WORK ORDER: Line by line, return the data exactly as shown.

EXTRACTED ENTRIES:
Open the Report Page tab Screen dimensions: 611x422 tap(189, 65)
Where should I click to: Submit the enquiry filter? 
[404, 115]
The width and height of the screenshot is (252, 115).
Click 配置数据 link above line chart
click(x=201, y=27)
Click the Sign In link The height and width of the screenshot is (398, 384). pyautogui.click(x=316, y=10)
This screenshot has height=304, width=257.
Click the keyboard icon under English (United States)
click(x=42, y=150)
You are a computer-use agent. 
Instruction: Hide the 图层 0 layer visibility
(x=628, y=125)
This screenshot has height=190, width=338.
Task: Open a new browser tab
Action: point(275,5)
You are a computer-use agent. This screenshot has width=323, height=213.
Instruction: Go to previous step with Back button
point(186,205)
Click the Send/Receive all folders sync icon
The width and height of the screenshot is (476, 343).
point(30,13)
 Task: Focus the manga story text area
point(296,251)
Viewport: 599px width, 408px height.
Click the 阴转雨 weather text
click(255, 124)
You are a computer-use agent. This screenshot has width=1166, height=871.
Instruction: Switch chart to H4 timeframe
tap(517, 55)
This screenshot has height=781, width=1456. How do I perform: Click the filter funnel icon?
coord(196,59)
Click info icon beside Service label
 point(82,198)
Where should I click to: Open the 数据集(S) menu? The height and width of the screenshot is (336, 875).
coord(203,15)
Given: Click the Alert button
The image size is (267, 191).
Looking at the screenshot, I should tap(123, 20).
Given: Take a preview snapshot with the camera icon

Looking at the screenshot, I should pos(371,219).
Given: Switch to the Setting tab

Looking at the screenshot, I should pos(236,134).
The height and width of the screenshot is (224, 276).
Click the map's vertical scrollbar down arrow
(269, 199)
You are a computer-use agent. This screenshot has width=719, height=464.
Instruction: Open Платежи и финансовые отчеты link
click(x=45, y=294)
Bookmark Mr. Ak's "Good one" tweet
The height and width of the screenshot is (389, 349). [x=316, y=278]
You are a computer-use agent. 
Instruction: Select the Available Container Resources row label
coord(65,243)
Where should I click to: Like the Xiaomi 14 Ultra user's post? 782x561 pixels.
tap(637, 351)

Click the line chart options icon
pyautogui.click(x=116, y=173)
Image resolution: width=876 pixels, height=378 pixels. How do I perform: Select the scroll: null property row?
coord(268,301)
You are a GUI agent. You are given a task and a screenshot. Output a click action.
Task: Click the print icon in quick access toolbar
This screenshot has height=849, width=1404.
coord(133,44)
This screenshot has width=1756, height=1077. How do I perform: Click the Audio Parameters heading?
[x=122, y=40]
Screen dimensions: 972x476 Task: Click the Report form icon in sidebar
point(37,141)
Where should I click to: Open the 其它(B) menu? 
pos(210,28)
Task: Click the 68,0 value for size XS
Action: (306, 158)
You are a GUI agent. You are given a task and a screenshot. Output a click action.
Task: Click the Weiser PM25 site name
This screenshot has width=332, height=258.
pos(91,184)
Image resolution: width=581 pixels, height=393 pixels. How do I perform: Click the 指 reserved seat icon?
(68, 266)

RESPONSE:
Open the Report Page tab Screen dimensions: 611x422 tap(189, 65)
Where should I click to: Submit the enquiry filter? 
[404, 115]
The width and height of the screenshot is (252, 115).
Click 配置数据 link above line chart
click(x=201, y=27)
Click the Sign In link The height and width of the screenshot is (398, 384). pyautogui.click(x=316, y=10)
This screenshot has height=304, width=257.
Click the keyboard icon under English (United States)
click(x=42, y=150)
You are a computer-use agent. 
Instruction: Hide the 图层 0 layer visibility
(x=628, y=125)
This screenshot has height=190, width=338.
Task: Open a new browser tab
Action: point(275,5)
You are a computer-use agent. This screenshot has width=323, height=213.
Instruction: Go to previous step with Back button
point(186,205)
Click the Send/Receive all folders sync icon
The width and height of the screenshot is (476, 343).
point(30,13)
 Task: Focus the manga story text area
point(296,251)
Viewport: 599px width, 408px height.
Click the 阴转雨 weather text
click(255, 124)
You are a computer-use agent. This screenshot has width=1166, height=871.
Instruction: Switch chart to H4 timeframe
tap(517, 55)
This screenshot has height=781, width=1456. How do I perform: Click the filter funnel icon?
coord(196,59)
Click info icon beside Service label
 point(82,198)
Where should I click to: Open the 数据集(S) menu? The height and width of the screenshot is (336, 875).
coord(203,15)
Given: Click the Alert button
The image size is (267, 191).
Looking at the screenshot, I should tap(123, 20).
Given: Take a preview snapshot with the camera icon

Looking at the screenshot, I should pos(371,219).
Given: Switch to the Setting tab

Looking at the screenshot, I should pos(236,134).
The height and width of the screenshot is (224, 276).
Click the map's vertical scrollbar down arrow
(269, 199)
You are a computer-use agent. This screenshot has width=719, height=464.
Instruction: Open Платежи и финансовые отчеты link
click(x=45, y=294)
Bookmark Mr. Ak's "Good one" tweet
The height and width of the screenshot is (389, 349). [x=316, y=278]
You are a computer-use agent. 
Instruction: Select the Available Container Resources row label
coord(65,243)
Where should I click to: Like the Xiaomi 14 Ultra user's post? 782x561 pixels.
tap(637, 351)

Click the line chart options icon
pyautogui.click(x=116, y=173)
Image resolution: width=876 pixels, height=378 pixels. How do I perform: Select the scroll: null property row?
coord(268,301)
You are a GUI agent. You are given a task and a screenshot. Output a click action.
Task: Click the print icon in quick access toolbar
This screenshot has height=849, width=1404.
coord(133,44)
This screenshot has width=1756, height=1077. How do I perform: Click the Audio Parameters heading?
[x=122, y=40]
Screen dimensions: 972x476 Task: Click the Report form icon in sidebar
point(37,141)
Where should I click to: Open the 其它(B) menu? 
pos(210,28)
Task: Click the 68,0 value for size XS
Action: (306, 158)
You are a GUI agent. You are given a task and a screenshot. Output a click action.
Task: Click the Weiser PM25 site name
This screenshot has width=332, height=258.
pos(91,184)
Image resolution: width=581 pixels, height=393 pixels. How do I perform: Click the 指 reserved seat icon?
(68, 266)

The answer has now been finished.